Objetivo da tarefa: Transcreva, do excerto sobre a ideia de pátria, o trecho que vai de "As manifestações culminantes" até "de uma nação.".

Excerto:
Já um sabio o disse: _Ubi veritas ibi patria._ A patria não é o solo, é
a ideia.
* * * * *
Para que haja uma patria portugueza é preciso que exista uma ideia
portugueza, vinculo da cohesão intellectual e da cohesão moral que
constitue a nacionalidade de um povo.
Sabem dizer-nos se viram para ahi esta ideia?...
Nós temol-a procurado de aventura em aventura, de jornada em jornada,
n'uma peregrinação de vinte annos atravez d'esta sociedade, como
Ulysses, vagabundo atravez da Odyssea, em busca, do fumosinho tenue e
amigo que adeje no horisonte por cima da primeira cabana d'Ithaca.
As manifestações culminantes da mentalidade collectiva de um povo são: a
Religião, a Politica, a Moral, a Arte. Vejamos rapidamente se em alguma
d'estas espheras da nossa elaboração mental se revela a unidade de
pensamento por meio da qual se affirma a existencia de uma nação.
* * * * *
Em religião os cidadãos portuguezes dividem-se, em uma infinidade de
categorias diversas.
Temos em primeiro logar os livres pensadores, que nunca pensaram, coisa
alguma sobre este ponto, apesar da liberdade com que se dotaram para
esse fim.
Temos depois os indifferentes, que se subdividem pelos diversos graus de
medo que têem ao Incognoscivel sempre que ha epidemias ou tremores de
terra.
Seguem-se os deistas, que acceitam Deus como entidade abstracta pela
qual se explica a ordem do cosmos, no qual Deus figura como maquinista,
e egualmente se explicam as justiças da historia, nas quaes o mesmo Deus
se manifesta sob a forma de dedo,--o bem conbecido _dedo de Deus_.

Extratos dos registos:
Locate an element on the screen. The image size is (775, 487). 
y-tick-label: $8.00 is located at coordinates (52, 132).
--
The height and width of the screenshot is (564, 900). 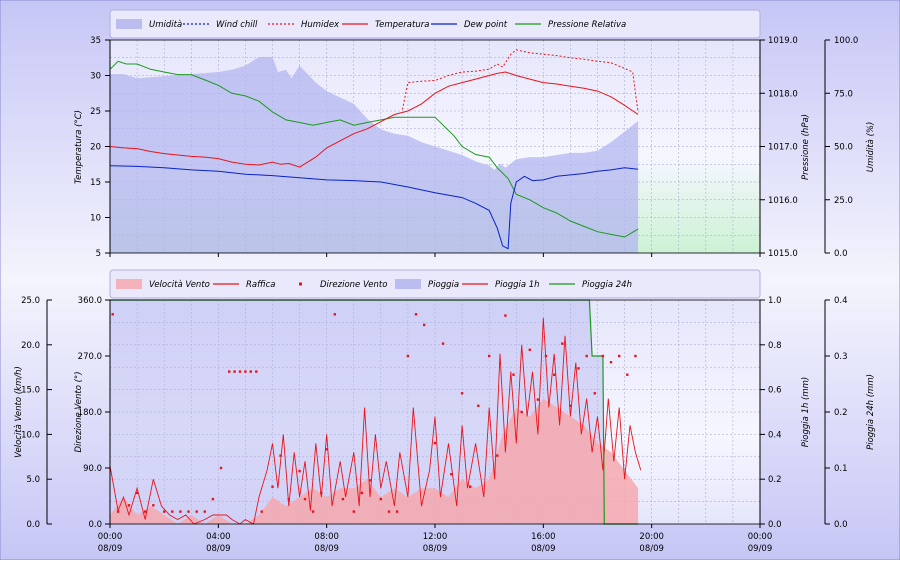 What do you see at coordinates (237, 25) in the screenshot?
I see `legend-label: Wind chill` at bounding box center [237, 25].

Resposta:
As manifestações culminantes da mentalidade collectiva de um povo são: a
Religião, a Politica, a Moral, a Arte. Vejamos rapidamente se em alguma
d'estas espheras da nossa elaboração mental se revela a unidade de
pensamento por meio da qual se affirma a existencia de uma nação.